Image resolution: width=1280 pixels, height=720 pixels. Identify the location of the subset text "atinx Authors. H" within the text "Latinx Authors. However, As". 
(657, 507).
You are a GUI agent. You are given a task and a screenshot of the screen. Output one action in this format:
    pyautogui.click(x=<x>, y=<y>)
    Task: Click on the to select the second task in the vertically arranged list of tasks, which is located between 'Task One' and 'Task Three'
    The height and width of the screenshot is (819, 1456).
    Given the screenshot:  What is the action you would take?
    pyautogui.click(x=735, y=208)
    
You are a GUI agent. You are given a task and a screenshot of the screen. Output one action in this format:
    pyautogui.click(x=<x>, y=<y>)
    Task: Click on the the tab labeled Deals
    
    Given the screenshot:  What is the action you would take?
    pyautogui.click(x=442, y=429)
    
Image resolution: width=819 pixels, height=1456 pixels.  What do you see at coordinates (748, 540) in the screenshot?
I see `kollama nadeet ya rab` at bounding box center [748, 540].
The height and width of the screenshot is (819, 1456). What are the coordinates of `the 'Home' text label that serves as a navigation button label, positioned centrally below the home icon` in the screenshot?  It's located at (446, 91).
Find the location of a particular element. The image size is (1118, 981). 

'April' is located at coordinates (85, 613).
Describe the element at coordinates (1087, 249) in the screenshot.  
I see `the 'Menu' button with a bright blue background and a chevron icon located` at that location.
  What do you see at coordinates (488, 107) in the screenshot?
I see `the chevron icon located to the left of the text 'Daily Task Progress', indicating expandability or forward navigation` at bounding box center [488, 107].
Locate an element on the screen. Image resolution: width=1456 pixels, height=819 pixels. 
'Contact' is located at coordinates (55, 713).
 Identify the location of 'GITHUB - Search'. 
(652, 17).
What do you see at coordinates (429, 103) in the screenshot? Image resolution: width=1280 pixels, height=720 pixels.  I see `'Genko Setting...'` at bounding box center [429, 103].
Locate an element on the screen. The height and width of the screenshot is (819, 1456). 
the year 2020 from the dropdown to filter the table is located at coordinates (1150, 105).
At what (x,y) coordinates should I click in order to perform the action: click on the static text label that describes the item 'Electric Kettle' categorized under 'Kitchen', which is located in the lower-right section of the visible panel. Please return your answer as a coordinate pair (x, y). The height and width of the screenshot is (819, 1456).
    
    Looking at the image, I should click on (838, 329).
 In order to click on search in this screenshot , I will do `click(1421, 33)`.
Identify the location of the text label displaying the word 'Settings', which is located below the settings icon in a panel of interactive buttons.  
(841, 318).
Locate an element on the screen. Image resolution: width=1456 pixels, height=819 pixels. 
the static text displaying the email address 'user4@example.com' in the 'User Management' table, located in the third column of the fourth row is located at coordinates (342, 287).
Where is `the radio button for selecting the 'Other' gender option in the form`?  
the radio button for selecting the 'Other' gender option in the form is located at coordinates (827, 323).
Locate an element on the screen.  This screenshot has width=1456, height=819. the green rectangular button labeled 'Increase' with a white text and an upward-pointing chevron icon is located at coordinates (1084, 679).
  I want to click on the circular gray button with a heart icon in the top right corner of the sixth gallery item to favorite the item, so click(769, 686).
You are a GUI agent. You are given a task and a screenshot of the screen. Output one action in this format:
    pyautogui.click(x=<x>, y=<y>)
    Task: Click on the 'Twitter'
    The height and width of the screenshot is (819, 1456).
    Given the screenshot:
::::::
*Set exercise*:
Rewrite the records above as a JSON list of strings, with each line as its own string and all blank lines omitted.

*Result*:
[
  "Image resolution: width=1280 pixels, height=720 pixels. Identify the location of the subset text \"atinx Authors. H\" within the text \"Latinx Authors. However, As\". ",
  "(657, 507).",
  "You are a GUI agent. You are given a task and a screenshot of the screen. Output one action in this format:",
  "    pyautogui.click(x=<x>, y=<y>)",
  "    Task: Click on the to select the second task in the vertically arranged list of tasks, which is located between 'Task One' and 'Task Three'",
  "    The height and width of the screenshot is (819, 1456).",
  "    Given the screenshot:  What is the action you would take?",
  "    pyautogui.click(x=735, y=208)",
  "You are a GUI agent. You are given a task and a screenshot of the screen. Output one action in this format:",
  "    pyautogui.click(x=<x>, y=<y>)",
  "    Task: Click on the the tab labeled Deals",
  "    Given the screenshot:  What is the action you would take?",
  "    pyautogui.click(x=442, y=429)",
  "Image resolution: width=819 pixels, height=1456 pixels.  What do you see at coordinates (748, 540) in the screenshot?",
  "I see `kollama nadeet ya rab` at bounding box center [748, 540].",
  "The height and width of the screenshot is (819, 1456). What are the coordinates of `the 'Home' text label that serves as a navigation button label, positioned centrally below the home icon` in the screenshot?  It's located at (446, 91).",
  "Find the location of a particular element. The image size is (1118, 981). ",
  "'April' is located at coordinates (85, 613).",
  "Describe the element at coordinates (1087, 249) in the screenshot.  ",
  "I see `the 'Menu' button with a bright blue background and a chevron icon located` at that location.",
  "  What do you see at coordinates (488, 107) in the screenshot?",
  "I see `the chevron icon located to the left of the text 'Daily Task Progress', indicating expandability or forward navigation` at bounding box center [488, 107].",
  "Locate an element on the screen. Image resolution: width=1456 pixels, height=819 pixels. ",
  "'Contact' is located at coordinates (55, 713).",
  " Identify the location of 'GITHUB - Search'. ",
  "(652, 17).",
  "What do you see at coordinates (429, 103) in the screenshot? Image resolution: width=1280 pixels, height=720 pixels.  I see `'Genko Setting...'` at bounding box center [429, 103].",
  "Locate an element on the screen. The height and width of the screenshot is (819, 1456). ",
  "the year 2020 from the dropdown to filter the table is located at coordinates (1150, 105).",
  "At what (x,y) coordinates should I click in order to perform the action: click on the static text label that describes the item 'Electric Kettle' categorized under 'Kitchen', which is located in the lower-right section of the visible panel. Please return your answer as a coordinate pair (x, y). The height and width of the screenshot is (819, 1456).",
  "    Looking at the image, I should click on (838, 329).",
  " In order to click on search in this screenshot , I will do `click(1421, 33)`.",
  "Identify the location of the text label displaying the word 'Settings', which is located below the settings icon in a panel of interactive buttons.  ",
  "(841, 318).",
  "Locate an element on the screen. Image resolution: width=1456 pixels, height=819 pixels. ",
  "the static text displaying the email address 'user4@example.com' in the 'User Management' table, located in the third column of the fourth row is located at coordinates (342, 287).",
  "Where is `the radio button for selecting the 'Other' gender option in the form`?  ",
  "the radio button for selecting the 'Other' gender option in the form is located at coordinates (827, 323).",
  "Locate an element on the screen.  This screenshot has width=1456, height=819. the green rectangular button labeled 'Increase' with a white text and an upward-pointing chevron icon is located at coordinates (1084, 679).",
  "  I want to click on the circular gray button with a heart icon in the top right corner of the sixth gallery item to favorite the item, so click(769, 686).",
  "You are a GUI agent. You are given a task and a screenshot of the screen. Output one action in this format:",
  "    pyautogui.click(x=<x>, y=<y>)",
  "    Task: Click on the 'Twitter'",
  "    The height and width of the screenshot is (819, 1456).",
  "    Given the screenshot:"
]